University Lowbrow Astronomers

M81.

by David Tucker
Printed in Reflections: May, 2007.

M81

M81 is a beautiful rotating disk of about 250 Billion stars located near the big dipper, at an estimated distance of 12 million light years. The haze that seems to make up the galaxy is in reality billions and billions of individual stars. Some of the brighter star-like objects may be globular clusters, which are dense clumps of tens of thousands of stars, others are likely foreground stars in our own galaxy. Also note the two faint spiral arms extending out of the disk of the galaxy.

This is basically the m81 image I took last month, but I went out and got some additional frames through Red, Green and Blue filters, so I was able to build a color image, using the new “color” frames plus the original image (the original B&W image was used to supply the brightness or “luminance” data for the picture—this is referred to as LRGB imaging). This is one of the first images I have taken with my Starlight Express MX716, which is significantly less noisy then my older ATiK 2HS (specifically because of its Active Cooling system which freezes the imaging chip down to about 30 degrees Celsius below the ambient temperature—heat noise from Infrared photons emanating from warm surfaces with the camera itself were a significant problem when doing long exposures with the older camera). The image stacks taken through the red, green and blue filters (about 25 1 minute exposures each) were separately Stacked and Aligned using k3ccd, and then the separate completed Red, Green, Blue and White-Light images were finally aligned and combined using RegiStar (a very powerful program for image alignment, but also fairly expensive given that it doesn’t do anything else). Final color tweaking (etc.) was done in JASC Paint Shop. It is extremely difficult to know how accurate the color really is, I just tweaked it in PaintShop until most of the stars turned white. Other software used includes AstroArt (which I use for camera control and initial image processing), and PixInsight, a *Free* Astro-Imaging program with some very powerful features for removing light pollution gradients (an increasing problem out here).

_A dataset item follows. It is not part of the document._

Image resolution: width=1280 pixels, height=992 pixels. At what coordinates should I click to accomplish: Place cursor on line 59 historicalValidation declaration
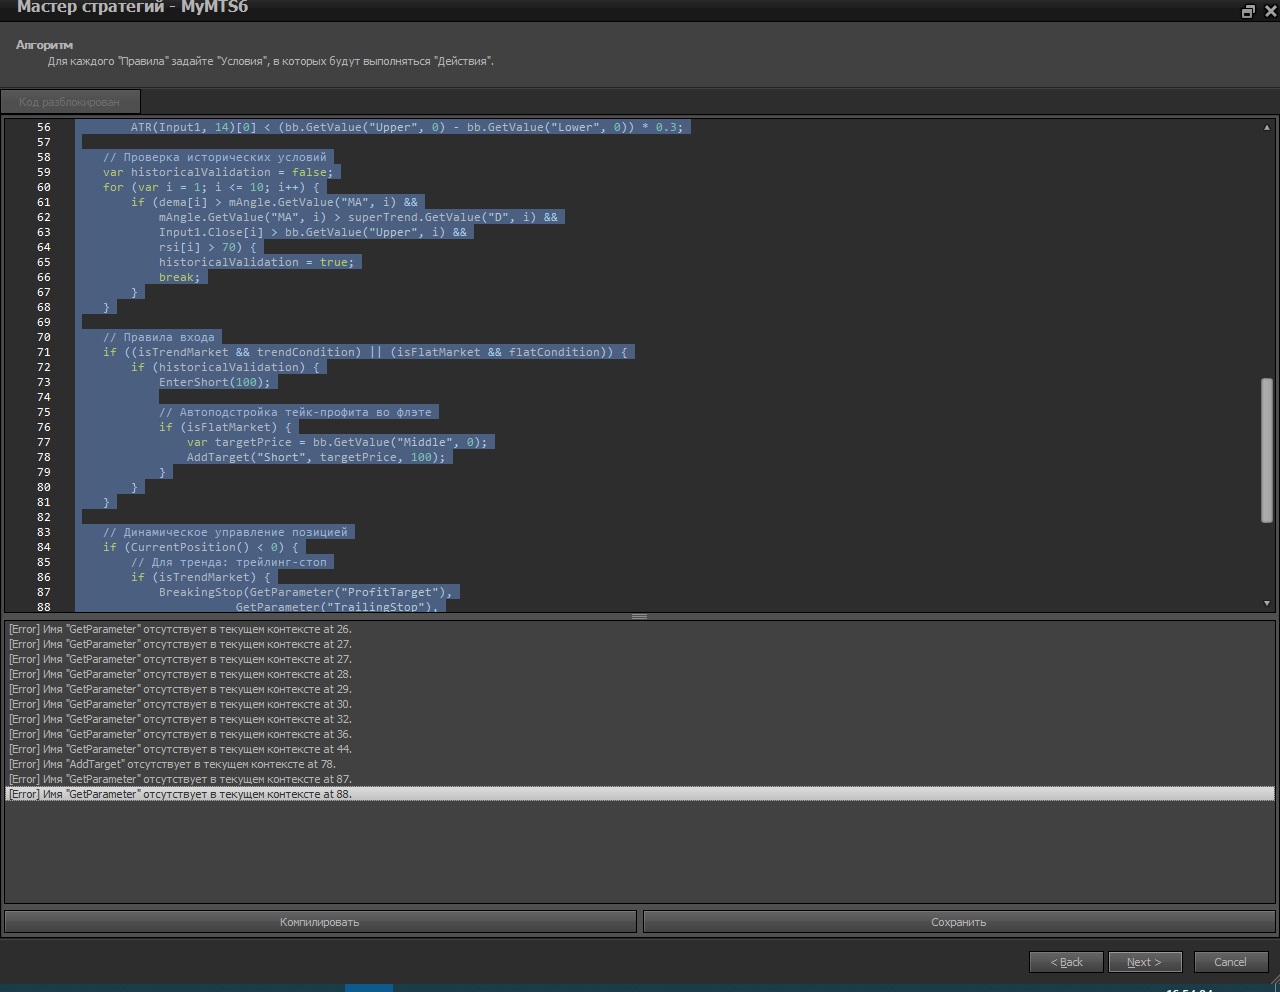[x=217, y=172]
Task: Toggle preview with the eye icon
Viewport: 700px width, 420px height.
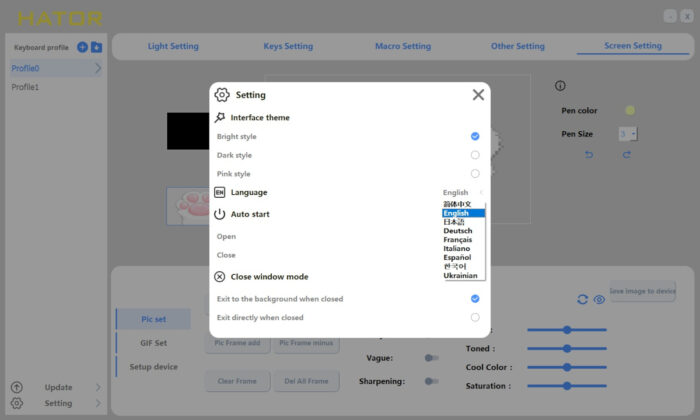Action: click(599, 299)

As usual, image was taken from my backyard near Howell, Michigan. Lessons learned include not allowing the dog to dig under the tripod legs while imaging.

Final Statistics:

110 * 60 seconds white light (“Luminance”);

25 * 60 seconds each through R, G and B filters;

Total Sleep: about 5 hours

Televue Genesis 4” F5 Refractor with Starlight Express MX716 Camera, image is just under 1” across (main diagonal).